Higher education is one of the most important things for young people in today’s world. Many people are saying that a bachelor’s degree is the new high school diploma. Due to the changing nature of our economy and many of our industries, a college degree is practically a necessity for career placement in most fields. Unfortunately, many students have trouble financing their education. Tuition costs are on the rise, and when scholarships and financial aid packages fail to cover the expenses, most students start looking for loans. Parents everywhere are now faced with the decision of whether they should cosign on their children’s student loans.
The major problem with loans for students is that they don’t have sufficient credit to get loans on their own. Without a good credit rating and a reliable source of steady income, most lenders will be very hesitant to hand out money, and most college students lack both of those things. Naturally, many parents are hesitant to cosign on these loans for the very same reason. Taking out a loan is a major commitment, and putting your signature on a promissory note should be given due consideration.

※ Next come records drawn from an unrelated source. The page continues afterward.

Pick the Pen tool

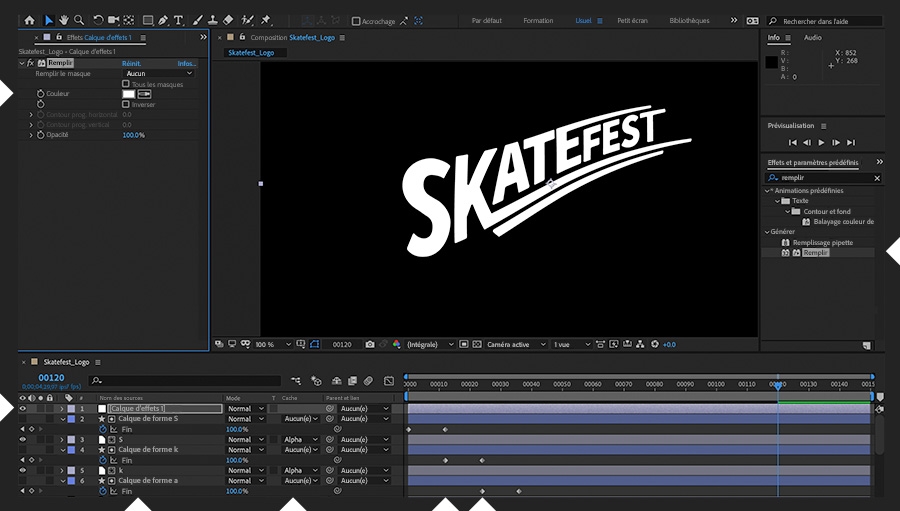pos(163,20)
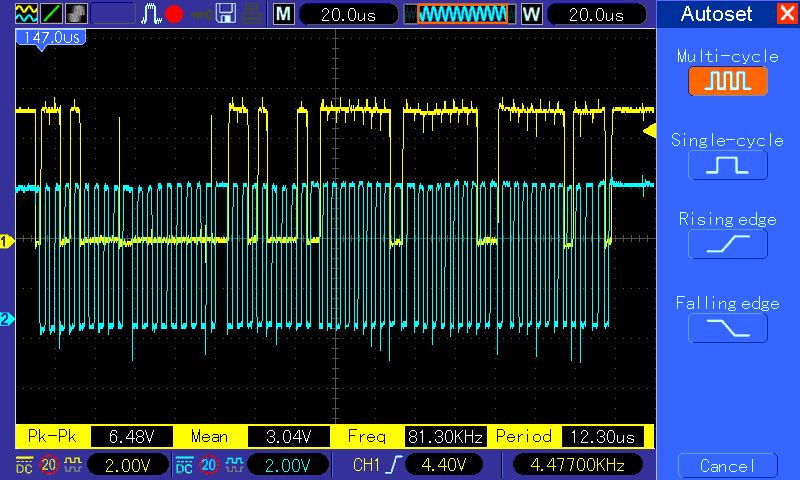Select Rising edge autoset option

[x=727, y=244]
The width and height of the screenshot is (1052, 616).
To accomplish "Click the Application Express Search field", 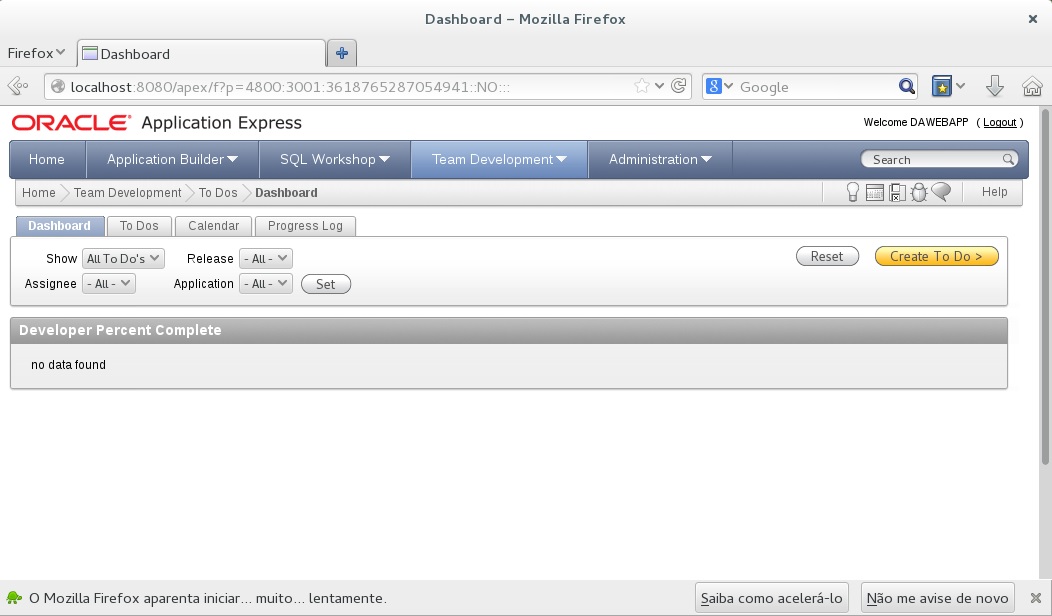I will [935, 159].
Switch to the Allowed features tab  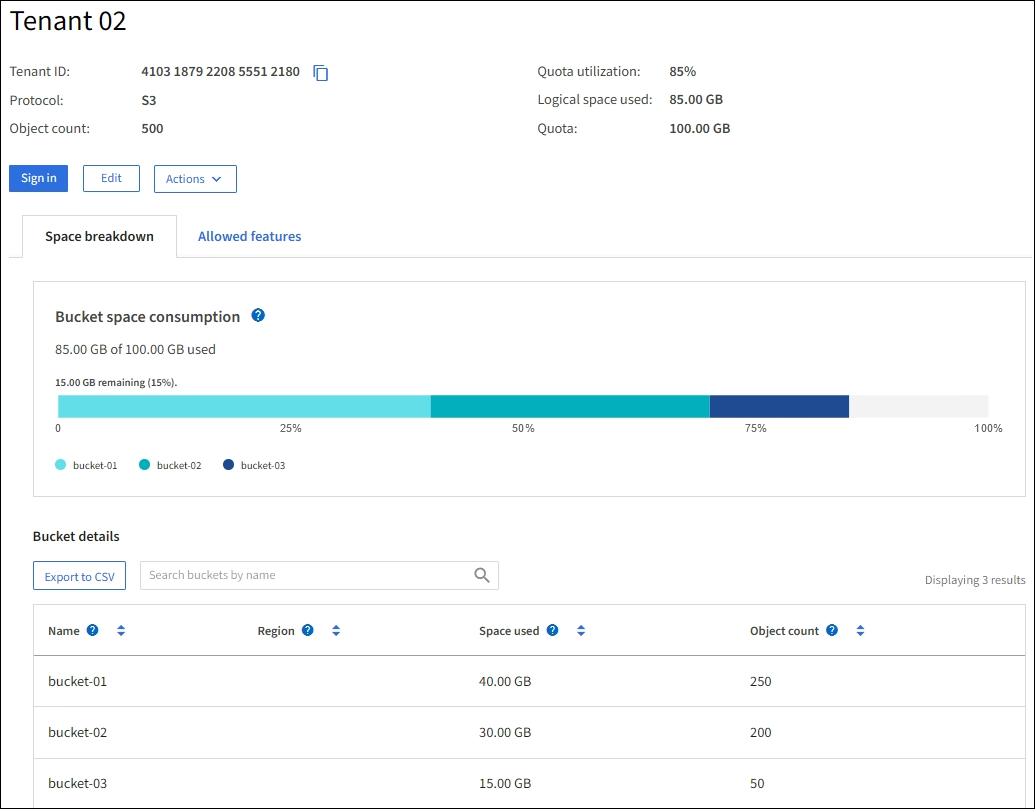pos(249,237)
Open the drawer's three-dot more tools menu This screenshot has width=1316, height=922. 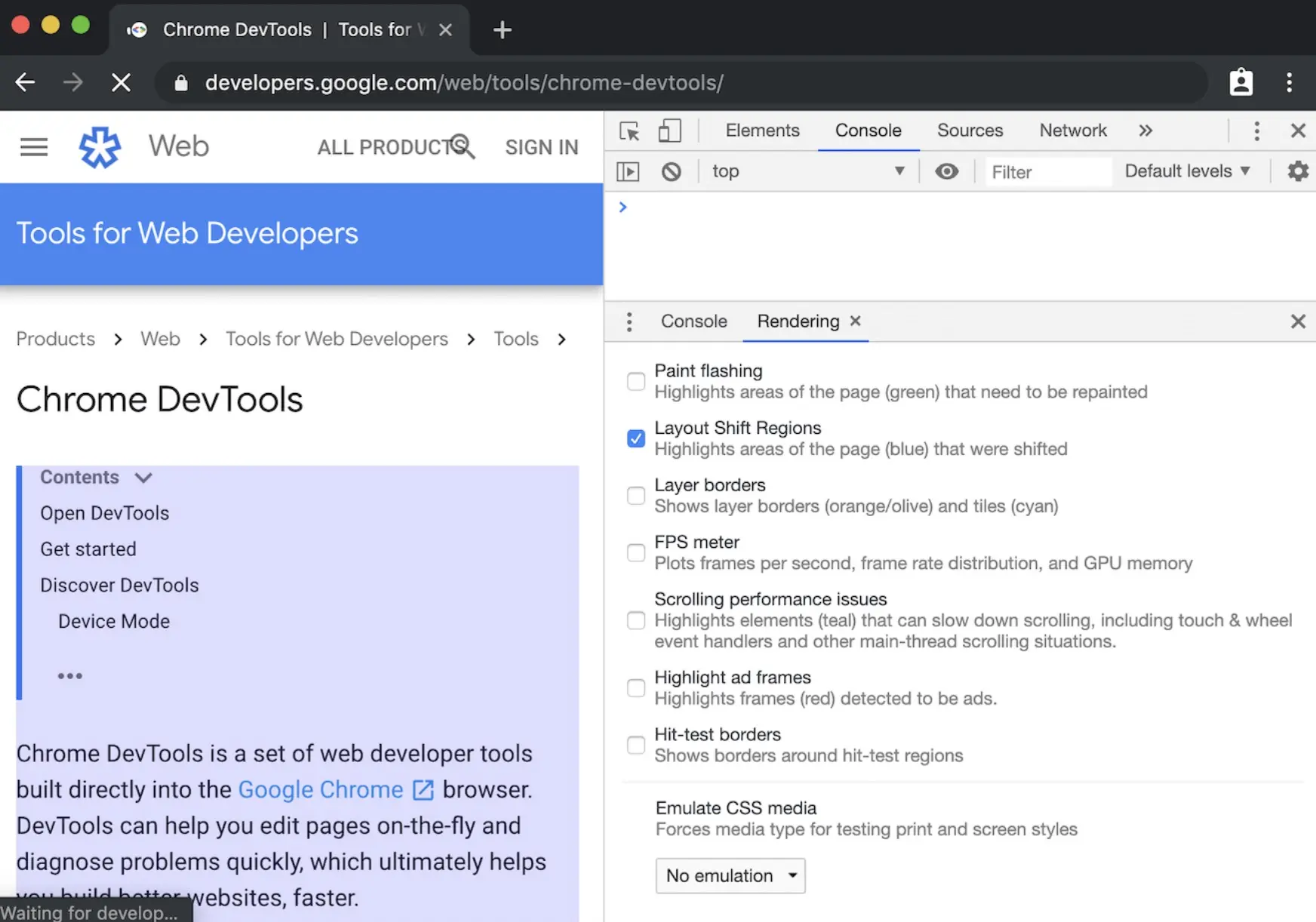[629, 322]
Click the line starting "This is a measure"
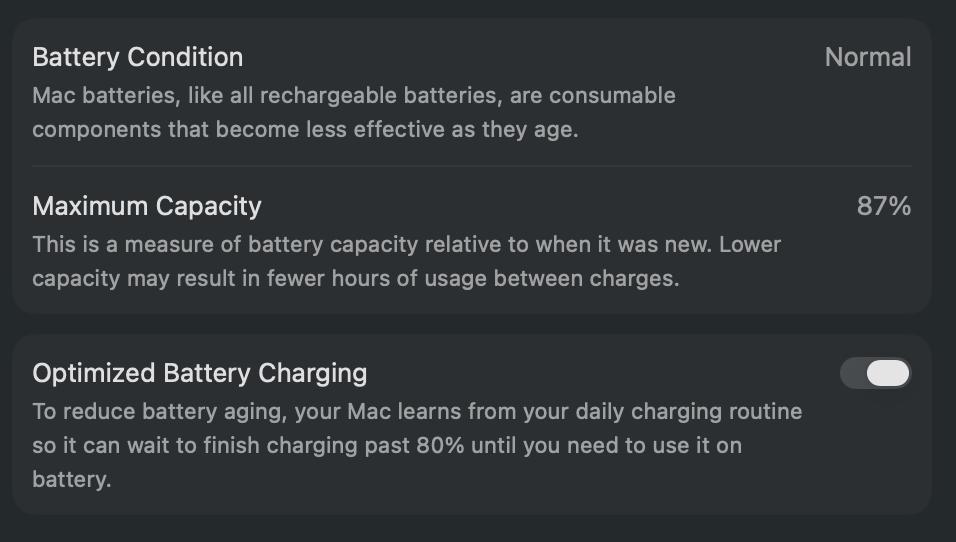The height and width of the screenshot is (542, 956). [x=406, y=244]
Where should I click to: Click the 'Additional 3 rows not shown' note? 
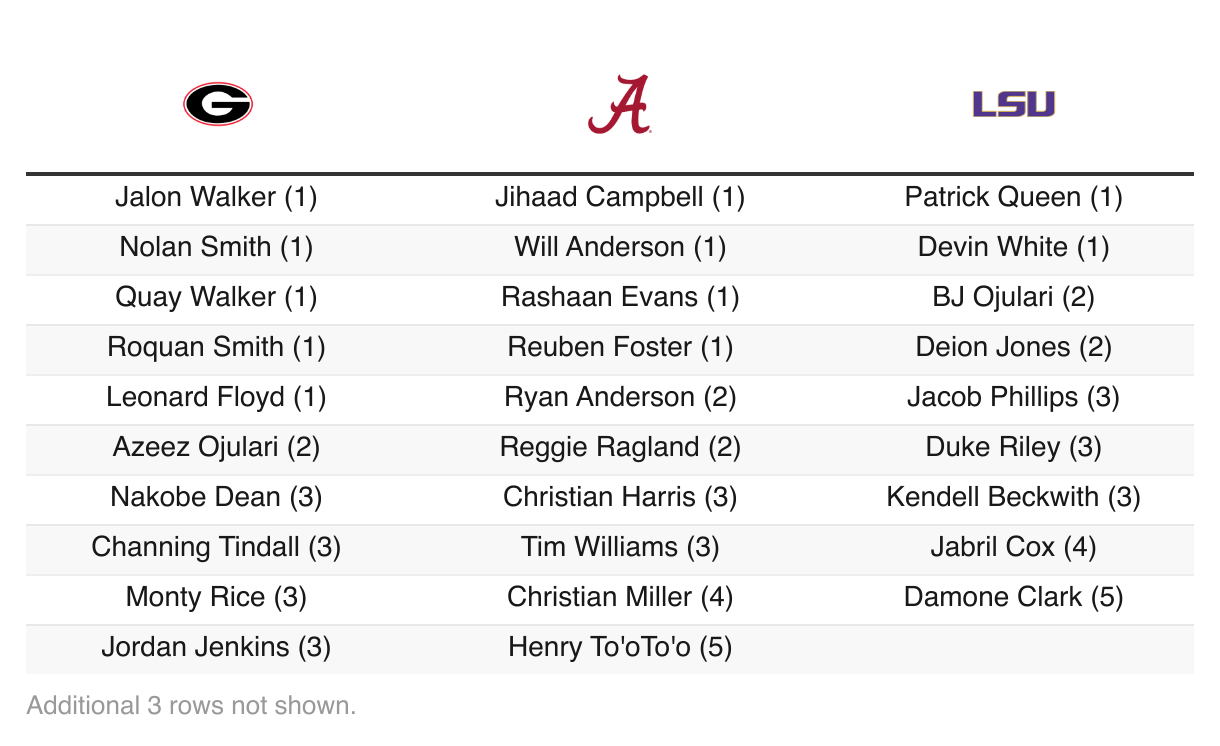pos(191,705)
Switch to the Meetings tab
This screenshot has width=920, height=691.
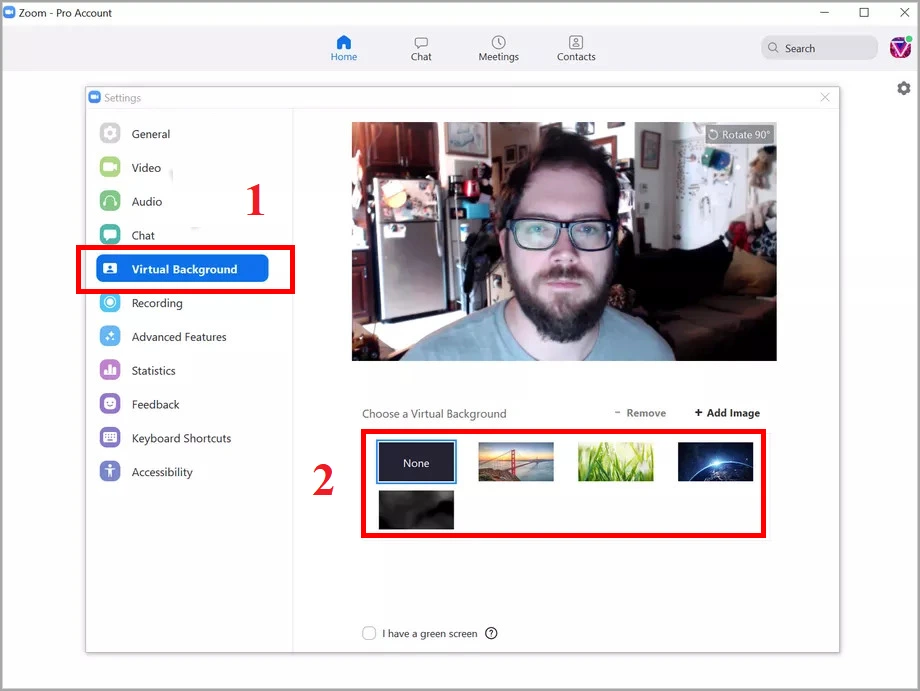pyautogui.click(x=498, y=47)
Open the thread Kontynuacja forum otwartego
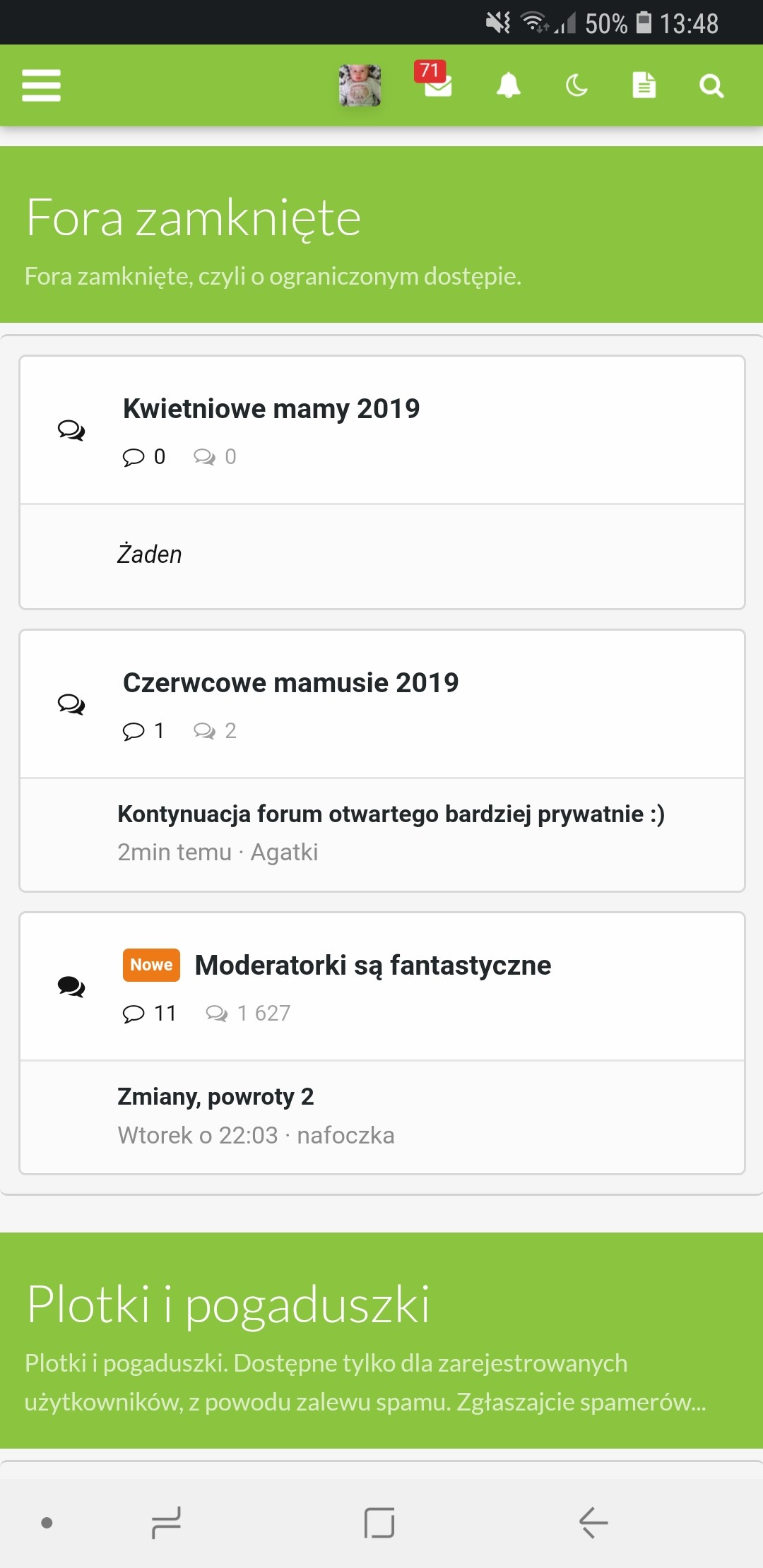Screen dimensions: 763x1568 391,814
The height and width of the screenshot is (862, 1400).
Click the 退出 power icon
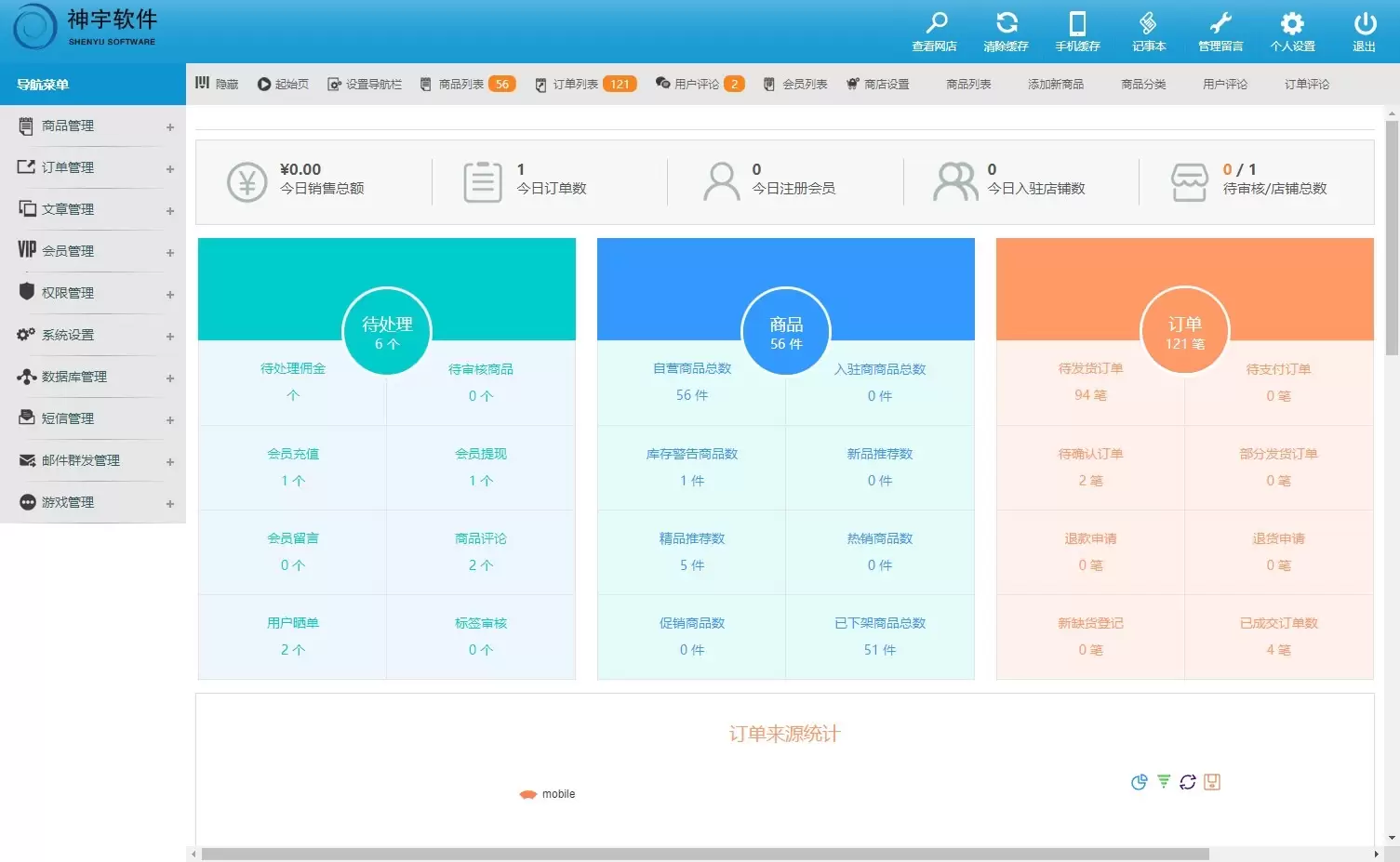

Before you Co-Sign on that Student Loan
When you cosign on a student loan, you assume equal financial responsibility for the loan’s repayment. This is something that not all parents realize when they co-sign for their children and something that is even more frequently misunderstood by the students themselves. Be very clear about the ramifications of cosigning when you discuss this with your children. Should they ever become delinquent on their loans or become unable to make payments, the consequences will hit both of you. Your finances and credit will be at stake just as much as your child’s, and this is naturally somewhat intimidating for many parents. After all, many graduates do have trouble paying off their loans after college.
If you’re considering cosigning on your child’s student loans, first make sure that all other possibilities are exhausted. Most students are wary of racking up debt in college, so it is likely that they’ve already gone through every other resource. Still, however, it would be a good idea to make a trip to the school’s financial aid office if possible. College financial advisers will be able to give you the information you need and may be able to illuminate other possibilities for educational funding. There are more resources out there than you know, and some of them may be able to provide funds without the need for a cosigned loan.
If there is no other option, then, by all means, go ahead with the cosigning. Whether your children are going for their first undergraduate programs or pursuing a master of public administration online degree, they are going to need money. However, be sure that they have a plan for repayment in place. This is a debt that now belongs to both of you, but the students themselves are the ones who need to take responsibility for repayment.